(Records excerpted from a collection)
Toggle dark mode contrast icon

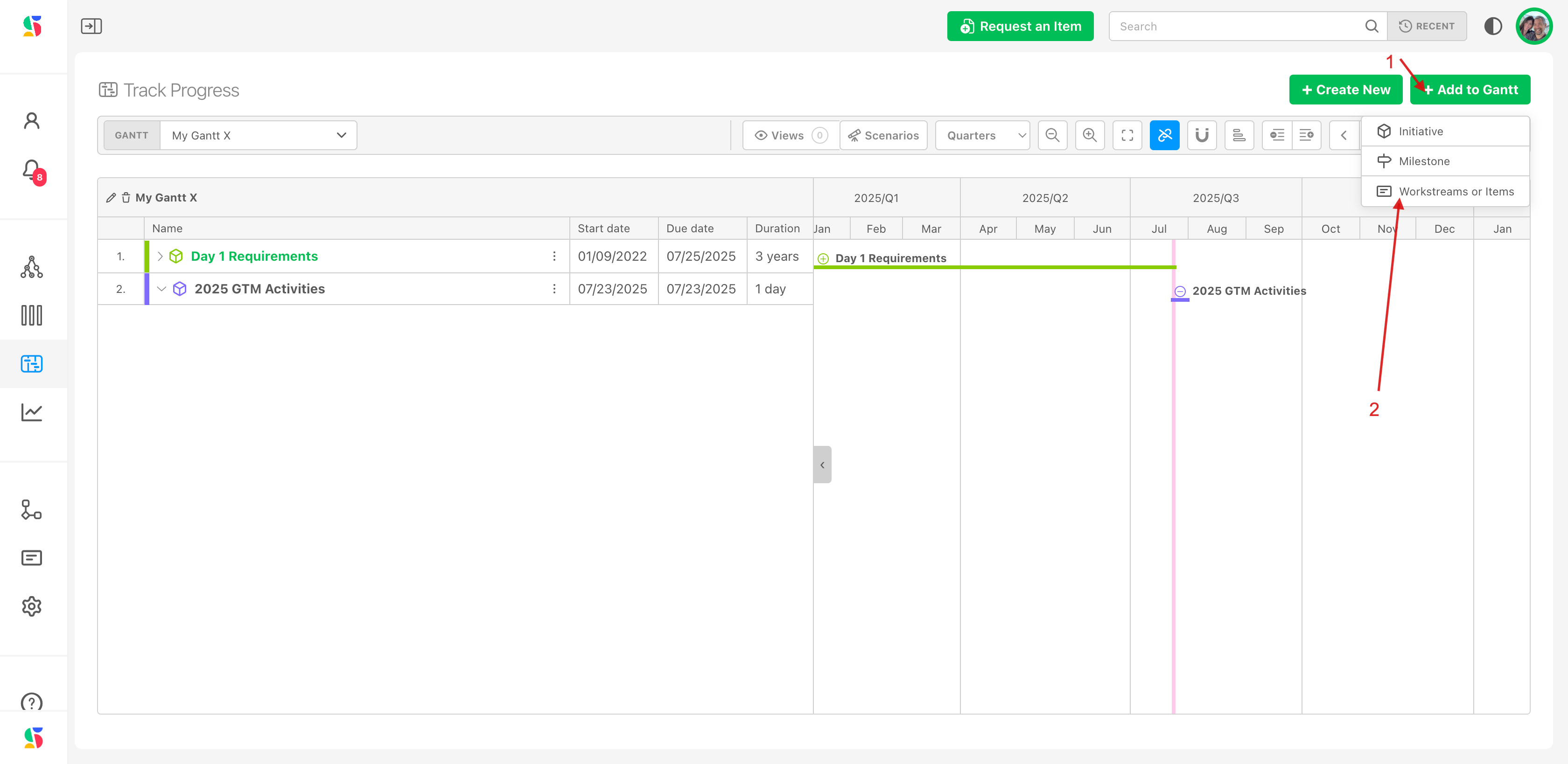coord(1492,26)
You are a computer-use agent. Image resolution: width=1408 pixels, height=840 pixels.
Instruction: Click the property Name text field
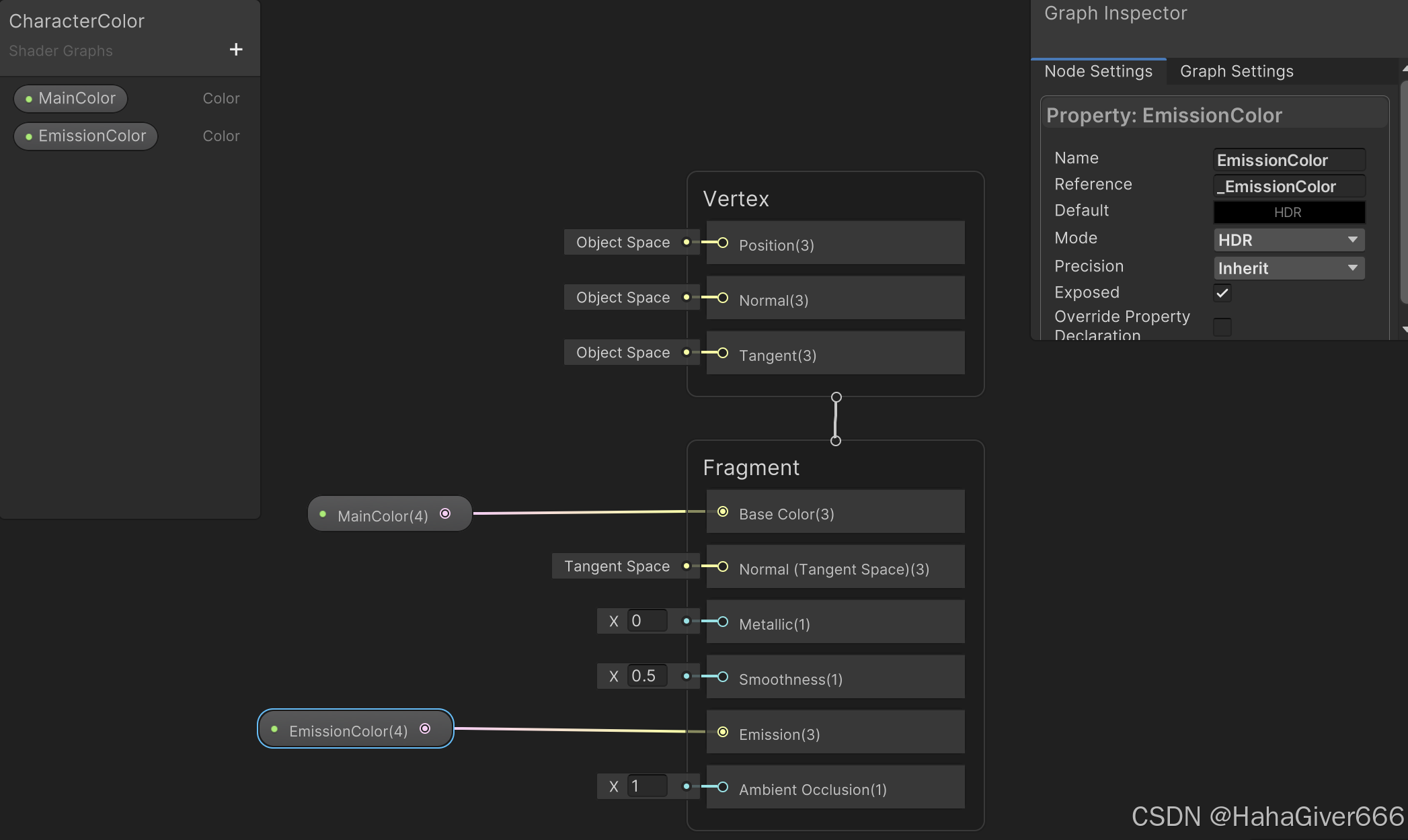(1288, 160)
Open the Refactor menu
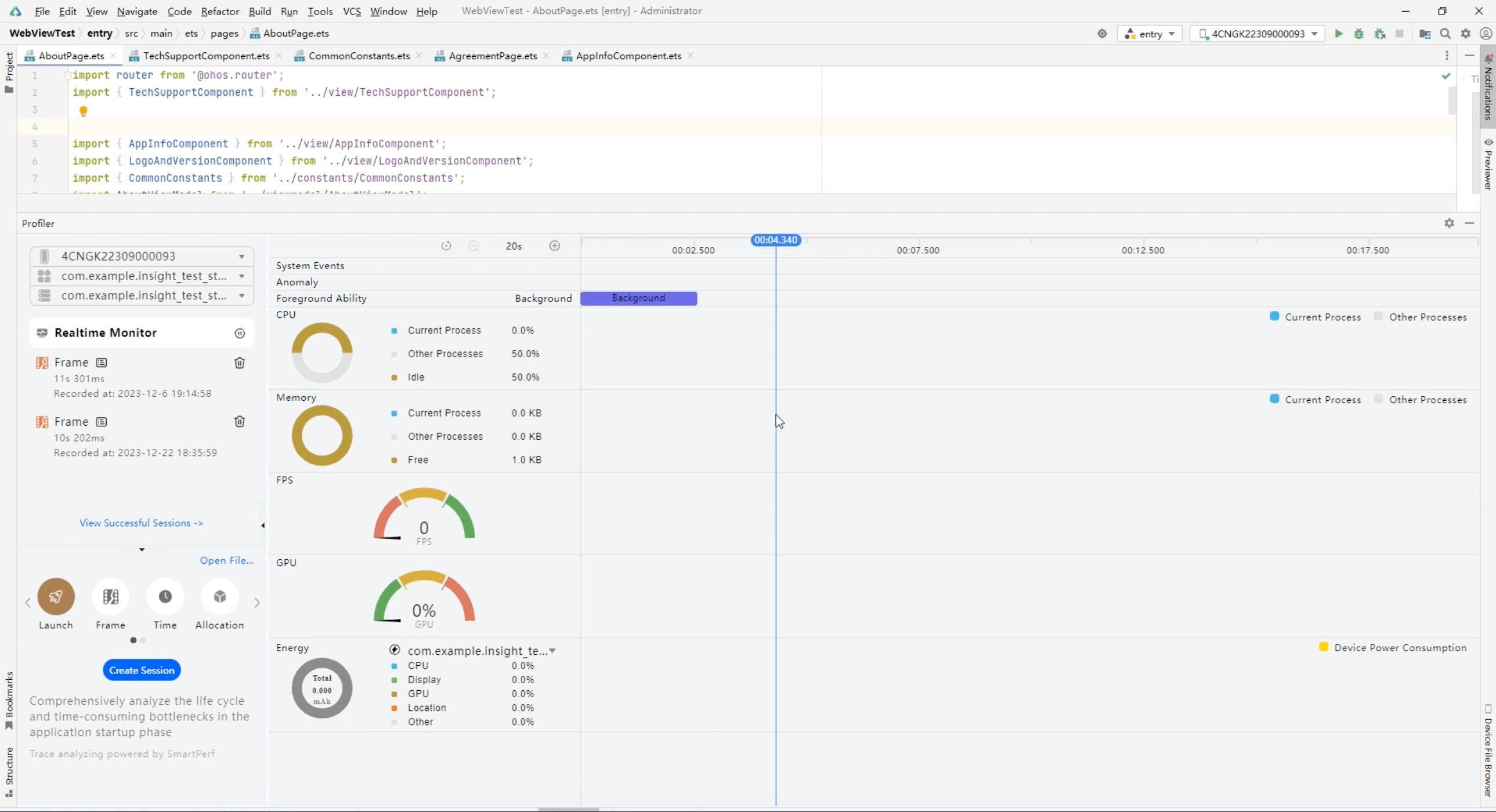The image size is (1496, 812). pyautogui.click(x=219, y=11)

◆ AIM OF THE TASK ◆
From the line that contains "You are a computer-use" to the final line of the entries, reproduce every line exactly, both ends included. Leave out all pictures.

◆ SOLUTION ◆
You are a computer-use agent. Image resolution: width=1408 pixels, height=840 pixels.
Instruction: Click the property Name text field
(1288, 160)
Open the Refactor menu
The image size is (1496, 812). pyautogui.click(x=219, y=11)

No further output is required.